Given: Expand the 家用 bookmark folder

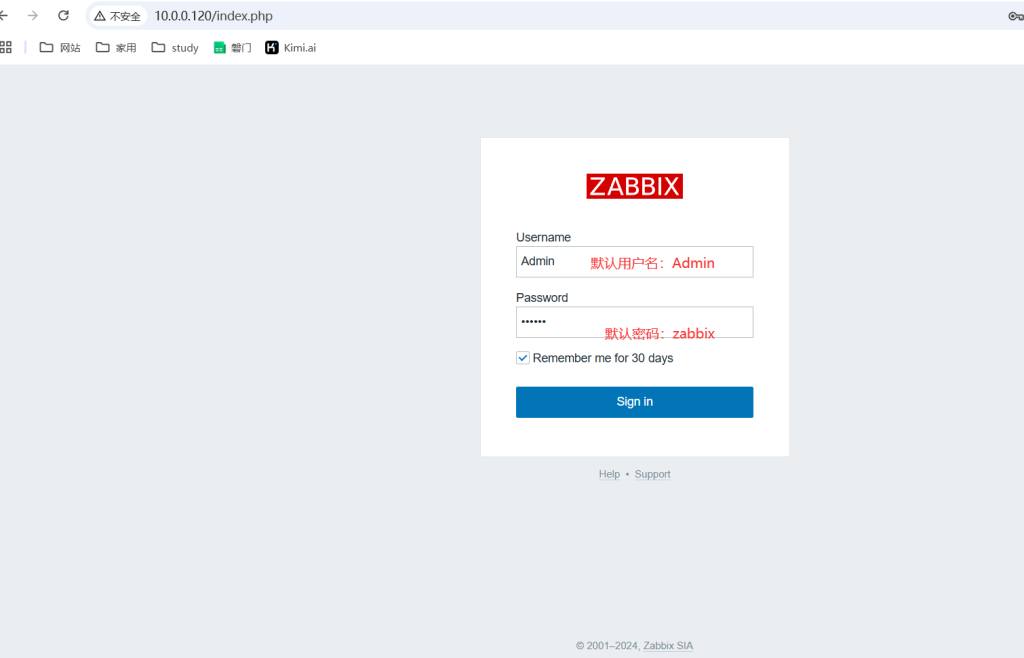Looking at the screenshot, I should (x=115, y=47).
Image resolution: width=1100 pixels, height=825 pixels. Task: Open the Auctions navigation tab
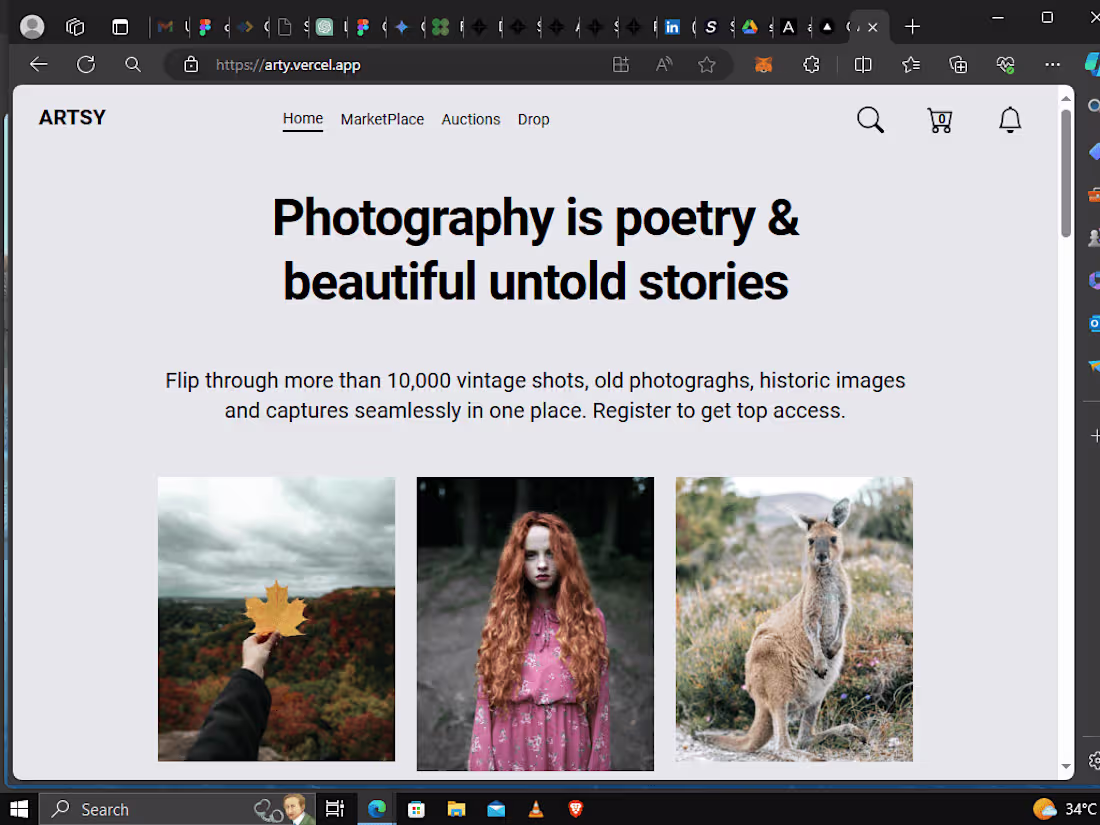[x=470, y=119]
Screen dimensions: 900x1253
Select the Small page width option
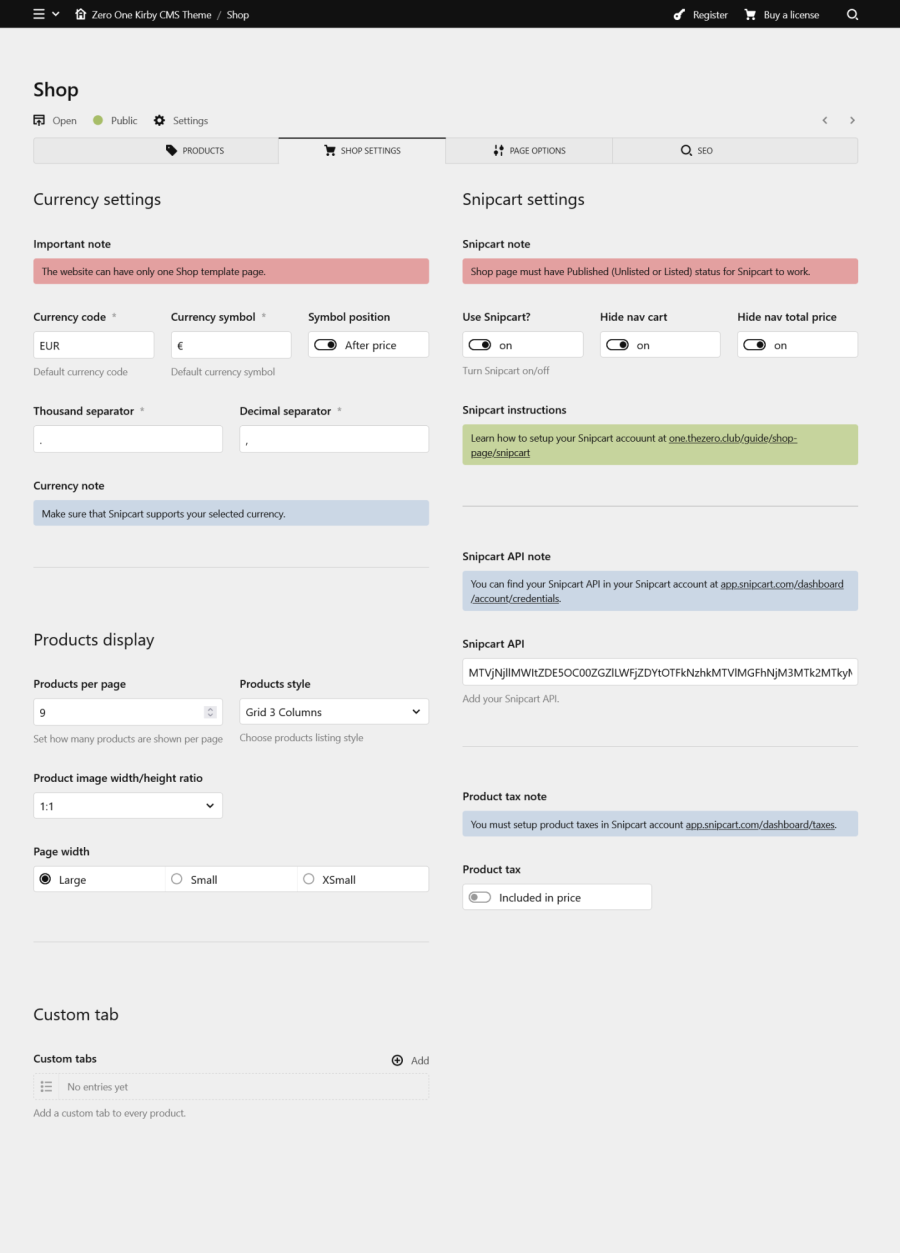point(177,879)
◇ ◇ ◇
Exact transcription of the full listing above is required; images do not belong in it.

Given: Expand the 家用 bookmark folder

Looking at the screenshot, I should (x=115, y=47).
Image resolution: width=1100 pixels, height=825 pixels. Task: Open the Auctions navigation tab
[x=470, y=119]
Screen dimensions: 900x1253
Select the Small page width option
point(177,879)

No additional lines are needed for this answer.